■ **Items from a data source**
::::::::

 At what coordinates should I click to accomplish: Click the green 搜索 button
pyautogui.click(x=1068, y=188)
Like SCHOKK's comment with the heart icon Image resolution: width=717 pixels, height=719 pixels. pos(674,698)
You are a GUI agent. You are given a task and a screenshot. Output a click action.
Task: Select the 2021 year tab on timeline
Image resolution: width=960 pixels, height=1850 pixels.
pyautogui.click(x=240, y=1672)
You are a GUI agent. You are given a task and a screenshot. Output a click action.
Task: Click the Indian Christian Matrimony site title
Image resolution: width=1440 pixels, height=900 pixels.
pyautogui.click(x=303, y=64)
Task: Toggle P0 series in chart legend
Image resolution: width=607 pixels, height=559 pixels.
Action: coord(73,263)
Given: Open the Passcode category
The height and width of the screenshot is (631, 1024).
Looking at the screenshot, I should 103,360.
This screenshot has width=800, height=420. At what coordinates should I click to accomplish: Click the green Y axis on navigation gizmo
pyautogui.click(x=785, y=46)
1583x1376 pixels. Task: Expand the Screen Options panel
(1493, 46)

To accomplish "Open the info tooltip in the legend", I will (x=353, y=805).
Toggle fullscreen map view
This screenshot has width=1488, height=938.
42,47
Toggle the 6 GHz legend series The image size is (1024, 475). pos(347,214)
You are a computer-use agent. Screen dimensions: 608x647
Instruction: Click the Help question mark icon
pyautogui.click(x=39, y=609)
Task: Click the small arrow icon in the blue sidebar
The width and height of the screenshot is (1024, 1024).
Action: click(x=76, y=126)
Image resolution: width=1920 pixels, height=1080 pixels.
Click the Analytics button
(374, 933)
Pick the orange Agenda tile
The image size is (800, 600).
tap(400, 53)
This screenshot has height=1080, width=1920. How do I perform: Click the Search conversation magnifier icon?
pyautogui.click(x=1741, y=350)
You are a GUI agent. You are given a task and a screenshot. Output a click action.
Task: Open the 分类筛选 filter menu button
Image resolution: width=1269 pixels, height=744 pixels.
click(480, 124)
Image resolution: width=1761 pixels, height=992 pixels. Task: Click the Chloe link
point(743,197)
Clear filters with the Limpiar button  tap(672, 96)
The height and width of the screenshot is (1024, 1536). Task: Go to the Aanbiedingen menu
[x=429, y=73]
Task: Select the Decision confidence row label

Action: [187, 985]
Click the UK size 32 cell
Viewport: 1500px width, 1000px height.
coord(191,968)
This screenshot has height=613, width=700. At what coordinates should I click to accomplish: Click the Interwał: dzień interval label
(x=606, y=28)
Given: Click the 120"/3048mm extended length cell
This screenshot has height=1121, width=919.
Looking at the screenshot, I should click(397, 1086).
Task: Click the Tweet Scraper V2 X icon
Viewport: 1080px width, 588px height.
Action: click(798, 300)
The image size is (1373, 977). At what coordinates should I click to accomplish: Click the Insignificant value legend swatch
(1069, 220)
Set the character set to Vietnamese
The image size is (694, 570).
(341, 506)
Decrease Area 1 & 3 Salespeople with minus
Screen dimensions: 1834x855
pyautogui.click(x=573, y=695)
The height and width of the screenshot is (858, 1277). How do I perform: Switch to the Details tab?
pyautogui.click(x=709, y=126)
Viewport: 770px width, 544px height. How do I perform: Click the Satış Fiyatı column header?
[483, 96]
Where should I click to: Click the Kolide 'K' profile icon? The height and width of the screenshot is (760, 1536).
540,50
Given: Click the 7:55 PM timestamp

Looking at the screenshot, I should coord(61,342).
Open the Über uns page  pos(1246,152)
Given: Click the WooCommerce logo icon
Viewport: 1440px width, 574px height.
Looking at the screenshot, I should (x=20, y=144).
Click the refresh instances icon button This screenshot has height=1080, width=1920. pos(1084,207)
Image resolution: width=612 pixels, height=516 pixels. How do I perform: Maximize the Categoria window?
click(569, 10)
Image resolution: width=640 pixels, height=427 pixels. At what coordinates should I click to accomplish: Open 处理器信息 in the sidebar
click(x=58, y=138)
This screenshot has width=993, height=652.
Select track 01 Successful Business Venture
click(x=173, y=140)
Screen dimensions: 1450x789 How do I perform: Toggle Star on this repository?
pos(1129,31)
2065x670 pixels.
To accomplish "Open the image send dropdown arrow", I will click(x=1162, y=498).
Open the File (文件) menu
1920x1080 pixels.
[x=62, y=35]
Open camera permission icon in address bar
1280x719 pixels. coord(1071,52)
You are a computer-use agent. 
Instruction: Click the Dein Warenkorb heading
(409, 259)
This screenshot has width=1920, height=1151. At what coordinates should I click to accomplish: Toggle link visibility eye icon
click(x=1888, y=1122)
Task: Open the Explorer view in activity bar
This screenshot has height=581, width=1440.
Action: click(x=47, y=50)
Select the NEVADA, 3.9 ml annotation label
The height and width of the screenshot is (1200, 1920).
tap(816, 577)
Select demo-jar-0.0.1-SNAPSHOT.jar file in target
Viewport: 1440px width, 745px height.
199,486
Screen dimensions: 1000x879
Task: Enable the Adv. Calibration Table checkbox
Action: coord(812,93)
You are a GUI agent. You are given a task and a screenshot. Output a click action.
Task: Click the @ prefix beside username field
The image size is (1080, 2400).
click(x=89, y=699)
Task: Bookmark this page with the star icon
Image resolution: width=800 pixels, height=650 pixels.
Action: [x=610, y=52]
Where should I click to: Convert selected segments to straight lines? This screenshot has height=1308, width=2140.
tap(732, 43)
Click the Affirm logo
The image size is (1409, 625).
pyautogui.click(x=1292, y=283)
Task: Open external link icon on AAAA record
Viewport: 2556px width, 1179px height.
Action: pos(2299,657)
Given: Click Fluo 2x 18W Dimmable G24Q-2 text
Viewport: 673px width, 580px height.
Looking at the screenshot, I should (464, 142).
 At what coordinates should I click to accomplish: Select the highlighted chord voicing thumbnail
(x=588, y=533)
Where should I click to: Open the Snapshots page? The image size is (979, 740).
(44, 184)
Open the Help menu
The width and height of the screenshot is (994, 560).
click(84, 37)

::::::::

■ **Exercise requirements**
Return every line of the listing above unchanged.

■ **The reply**
 At what coordinates should I click to accomplish: Click the green 搜索 button
pyautogui.click(x=1068, y=188)
Like SCHOKK's comment with the heart icon Image resolution: width=717 pixels, height=719 pixels. pos(674,698)
You are a GUI agent. You are given a task and a screenshot. Output a click action.
Task: Select the 2021 year tab on timeline
Image resolution: width=960 pixels, height=1850 pixels.
pyautogui.click(x=240, y=1672)
You are a GUI agent. You are given a task and a screenshot. Output a click action.
Task: Click the Indian Christian Matrimony site title
Image resolution: width=1440 pixels, height=900 pixels.
pyautogui.click(x=303, y=64)
Task: Toggle P0 series in chart legend
Image resolution: width=607 pixels, height=559 pixels.
Action: coord(73,263)
Given: Open the Passcode category
The height and width of the screenshot is (631, 1024).
Looking at the screenshot, I should 103,360.
This screenshot has width=800, height=420. At what coordinates should I click to accomplish: Click the green Y axis on navigation gizmo
pyautogui.click(x=785, y=46)
1583x1376 pixels. Task: Expand the Screen Options panel
(1493, 46)

To accomplish "Open the info tooltip in the legend", I will (x=353, y=805).
Toggle fullscreen map view
This screenshot has width=1488, height=938.
42,47
Toggle the 6 GHz legend series The image size is (1024, 475). pos(347,214)
You are a computer-use agent. Screen dimensions: 608x647
Instruction: Click the Help question mark icon
pyautogui.click(x=39, y=609)
Task: Click the small arrow icon in the blue sidebar
The width and height of the screenshot is (1024, 1024).
Action: click(x=76, y=126)
Image resolution: width=1920 pixels, height=1080 pixels.
Click the Analytics button
(374, 933)
Pick the orange Agenda tile
The image size is (800, 600).
tap(400, 53)
This screenshot has height=1080, width=1920. How do I perform: Click the Search conversation magnifier icon?
pyautogui.click(x=1741, y=350)
You are a GUI agent. You are given a task and a screenshot. Output a click action.
Task: Open the 分类筛选 filter menu button
Image resolution: width=1269 pixels, height=744 pixels.
click(480, 124)
Image resolution: width=1761 pixels, height=992 pixels. Task: Click the Chloe link
point(743,197)
Clear filters with the Limpiar button  tap(672, 96)
The height and width of the screenshot is (1024, 1536). Task: Go to the Aanbiedingen menu
[x=429, y=73]
Task: Select the Decision confidence row label

Action: [187, 985]
Click the UK size 32 cell
Viewport: 1500px width, 1000px height.
coord(191,968)
This screenshot has height=613, width=700. At what coordinates should I click to accomplish: Click the Interwał: dzień interval label
(x=606, y=28)
Given: Click the 120"/3048mm extended length cell
This screenshot has height=1121, width=919.
Looking at the screenshot, I should click(397, 1086).
Task: Click the Tweet Scraper V2 X icon
Viewport: 1080px width, 588px height.
Action: click(798, 300)
The image size is (1373, 977). At what coordinates should I click to accomplish: Click the Insignificant value legend swatch
(1069, 220)
Set the character set to Vietnamese
The image size is (694, 570).
(341, 506)
Decrease Area 1 & 3 Salespeople with minus
Screen dimensions: 1834x855
pyautogui.click(x=573, y=695)
The height and width of the screenshot is (858, 1277). How do I perform: Switch to the Details tab?
pyautogui.click(x=709, y=126)
Viewport: 770px width, 544px height. How do I perform: Click the Satış Fiyatı column header?
[483, 96]
Where should I click to: Click the Kolide 'K' profile icon? The height and width of the screenshot is (760, 1536).
540,50
Given: Click the 7:55 PM timestamp

Looking at the screenshot, I should coord(61,342).
Open the Über uns page  pos(1246,152)
Given: Click the WooCommerce logo icon
Viewport: 1440px width, 574px height.
Looking at the screenshot, I should (x=20, y=144).
Click the refresh instances icon button This screenshot has height=1080, width=1920. pos(1084,207)
Image resolution: width=612 pixels, height=516 pixels. How do I perform: Maximize the Categoria window?
click(569, 10)
Image resolution: width=640 pixels, height=427 pixels. At what coordinates should I click to accomplish: Open 处理器信息 in the sidebar
click(x=58, y=138)
This screenshot has width=993, height=652.
Select track 01 Successful Business Venture
click(x=173, y=140)
Screen dimensions: 1450x789 How do I perform: Toggle Star on this repository?
pos(1129,31)
2065x670 pixels.
To accomplish "Open the image send dropdown arrow", I will click(x=1162, y=498).
Open the File (文件) menu
1920x1080 pixels.
[x=62, y=35]
Open camera permission icon in address bar
1280x719 pixels. coord(1071,52)
You are a computer-use agent. 
Instruction: Click the Dein Warenkorb heading
(409, 259)
This screenshot has width=1920, height=1151. At what coordinates should I click to accomplish: Toggle link visibility eye icon
click(x=1888, y=1122)
Task: Open the Explorer view in activity bar
This screenshot has height=581, width=1440.
Action: click(x=47, y=50)
Select the NEVADA, 3.9 ml annotation label
The height and width of the screenshot is (1200, 1920).
tap(816, 577)
Select demo-jar-0.0.1-SNAPSHOT.jar file in target
Viewport: 1440px width, 745px height.
199,486
Screen dimensions: 1000x879
Task: Enable the Adv. Calibration Table checkbox
Action: coord(812,93)
You are a GUI agent. You are given a task and a screenshot. Output a click action.
Task: Click the @ prefix beside username field
The image size is (1080, 2400).
click(x=89, y=699)
Task: Bookmark this page with the star icon
Image resolution: width=800 pixels, height=650 pixels.
Action: [x=610, y=52]
Where should I click to: Convert selected segments to straight lines? This screenshot has height=1308, width=2140.
tap(732, 43)
Click the Affirm logo
The image size is (1409, 625).
pyautogui.click(x=1292, y=283)
Task: Open external link icon on AAAA record
Viewport: 2556px width, 1179px height.
Action: pos(2299,657)
Given: Click Fluo 2x 18W Dimmable G24Q-2 text
Viewport: 673px width, 580px height.
Looking at the screenshot, I should (464, 142).
 At what coordinates should I click to accomplish: Select the highlighted chord voicing thumbnail
(x=588, y=533)
Where should I click to: Open the Snapshots page? The image size is (979, 740).
(44, 184)
Open the Help menu
The width and height of the screenshot is (994, 560).
click(84, 37)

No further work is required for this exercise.